2017 Sanforte, Costa Toscana IGT
This is made using the oldest known variety of Sangiovese, which had small berries and naturally low yield. It also produced wine with naturally high alcohol. Thru the year this clone was removed and replanted with more vigorous varieties of Sangiovese. But it was rediscovered in the vineyard during the DNA testing. The first vintage using this variety as a standalone grape was in 2014 ... from vines planted between 2002 and 2005. It is grown in a 1.2 hectare plot, spends one year in concrete, one to two more in Slovenian oak and another two in bottle before release. Only 6,000 bottles are produced. The wine jumps into the dark fruit realm, almost immediately; there's also a delicate smokiness on the nose. There's a richness on the palate where tannins meet cassis, black, plum and smoke. This is a powerhouse wine, but also shows a real elegance.
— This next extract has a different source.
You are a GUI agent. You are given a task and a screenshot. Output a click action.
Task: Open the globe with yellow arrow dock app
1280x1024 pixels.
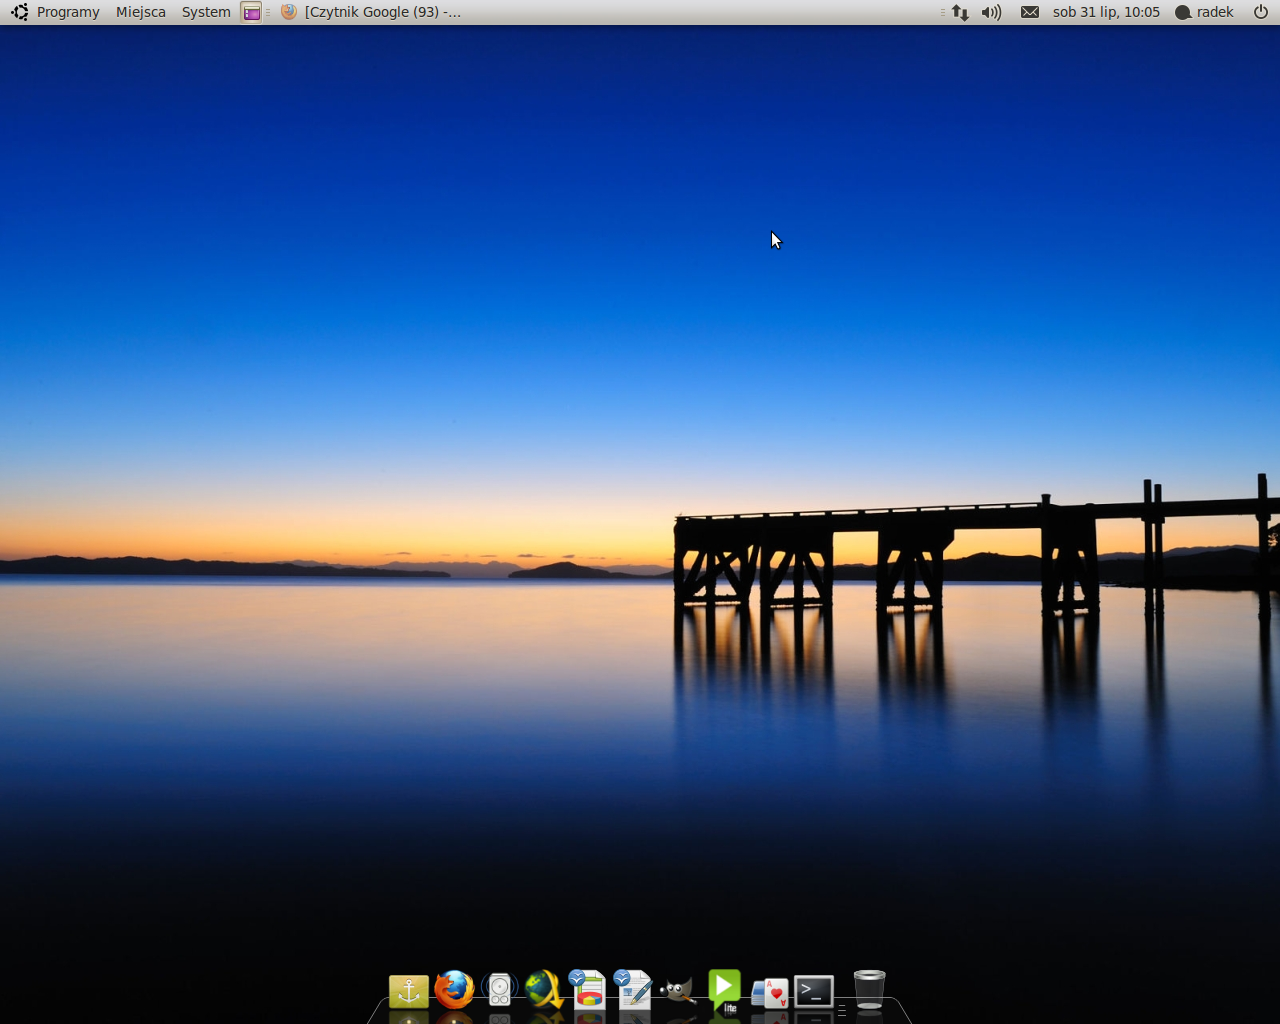(544, 990)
Primarily a Sangiovese wine, but a more apt description would be a field blend - named after the plot from where it came. This two hectare vineyard produces 2000 bottles a year and is the fruit from the The recouped 1894 vineyard. It's a fun historical wine that has high toned fruit and a little VA. Juicy, with cherry nibs across the palate. 2 years in concrete. 2 years Slavonian oak. 2 to 3 years in bottle - depending on aging and vintage conditions.